Columbia was struggling. Revenues were in free-fall and key executives were leaving.
The company included the film studio, television operations, and the Loews movie theater circuit. There was no unified direction or vision connecting the disparate parts of the company. Executives were spread out across the country. Columbia headquarters was the once great but now dilapidated, old MGM lot. The new Japanese owners were 7,000 miles away.
One afternoon Peter was called away from a meeting to a call with his new Japanese colleagues. This being the pre-mobile phone ere, the nearest phone was in a basement storage room.
While on the call, Peter flipped through some framed movie still photographs. He came across an iconic photo of Peter O’Toole as Lawrence of Arabia, one of Columbia’s most treasured movies.
In the scene, T.E. Lawrence, a British military officer was pondering: How do I unite disparate groups of Arab tribes with different values and beliefs to fight the ruling Turks when none believed they could or should work together?
Lawrence hatched a plan to attack Aqaba, the heavily fortified port city at the tip of the Arabian Peninsula. The city was bordered by the seemingly impassable Nefud desert. Convinced they could never be attacked from the desert side, the Turks had installed huge guns facing the Red Sea.
Lawrence’s plan was to do the impossible: march across the desert to surprise the Turks.
“I’ll do it if you do it,” he challenged the Arab tribal leaders.
Which is exactly what they did.
By attacking Aqaba’s unprotected back, the Arabs crushed the Turks.
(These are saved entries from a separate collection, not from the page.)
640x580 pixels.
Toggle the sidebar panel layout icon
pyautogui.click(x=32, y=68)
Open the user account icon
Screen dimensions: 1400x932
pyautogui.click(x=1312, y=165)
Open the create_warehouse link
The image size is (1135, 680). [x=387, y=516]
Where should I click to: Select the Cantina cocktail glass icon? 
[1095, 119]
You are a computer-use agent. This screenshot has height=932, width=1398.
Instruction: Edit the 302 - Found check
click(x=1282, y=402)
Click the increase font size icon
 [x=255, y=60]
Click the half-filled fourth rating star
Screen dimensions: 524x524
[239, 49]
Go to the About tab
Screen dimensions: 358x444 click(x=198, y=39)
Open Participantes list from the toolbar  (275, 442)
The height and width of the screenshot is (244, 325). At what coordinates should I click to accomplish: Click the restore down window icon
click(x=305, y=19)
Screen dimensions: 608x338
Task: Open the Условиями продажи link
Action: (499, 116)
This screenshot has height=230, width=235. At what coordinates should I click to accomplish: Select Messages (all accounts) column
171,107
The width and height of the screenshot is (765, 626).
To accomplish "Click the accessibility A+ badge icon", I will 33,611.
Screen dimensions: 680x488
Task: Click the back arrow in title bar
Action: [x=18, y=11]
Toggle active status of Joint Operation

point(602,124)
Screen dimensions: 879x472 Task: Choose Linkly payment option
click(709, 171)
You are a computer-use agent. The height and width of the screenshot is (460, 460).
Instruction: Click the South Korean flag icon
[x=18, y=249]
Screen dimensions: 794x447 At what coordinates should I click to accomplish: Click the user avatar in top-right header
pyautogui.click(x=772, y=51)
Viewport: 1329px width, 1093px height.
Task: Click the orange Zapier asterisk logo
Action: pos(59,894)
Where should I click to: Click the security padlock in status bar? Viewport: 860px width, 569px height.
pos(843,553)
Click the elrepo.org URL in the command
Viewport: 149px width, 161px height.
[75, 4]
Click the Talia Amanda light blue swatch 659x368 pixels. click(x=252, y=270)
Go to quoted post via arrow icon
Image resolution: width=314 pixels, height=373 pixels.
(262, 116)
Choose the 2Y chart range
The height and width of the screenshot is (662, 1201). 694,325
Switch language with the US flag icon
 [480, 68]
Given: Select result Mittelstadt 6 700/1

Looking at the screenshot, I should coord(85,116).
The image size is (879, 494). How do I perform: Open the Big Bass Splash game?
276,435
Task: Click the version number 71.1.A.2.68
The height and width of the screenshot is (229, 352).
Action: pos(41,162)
Peter wondered: Could this be the story I’ve been looking for to inspire my disparate teams to reclaim Columbia’s storied heritage and profitability?
Peter told the story of Lawrence and Aqaba at the company’s huge Christmas party. He showed Lawrence’s photograph and gave out Lucite-framed copies of the photograph as a reminder of their mission.
“This is who we are,” Peter told them: “We’re a disparate group of businesses but we’re one tribe. We need to believe we can make the impossible possible.”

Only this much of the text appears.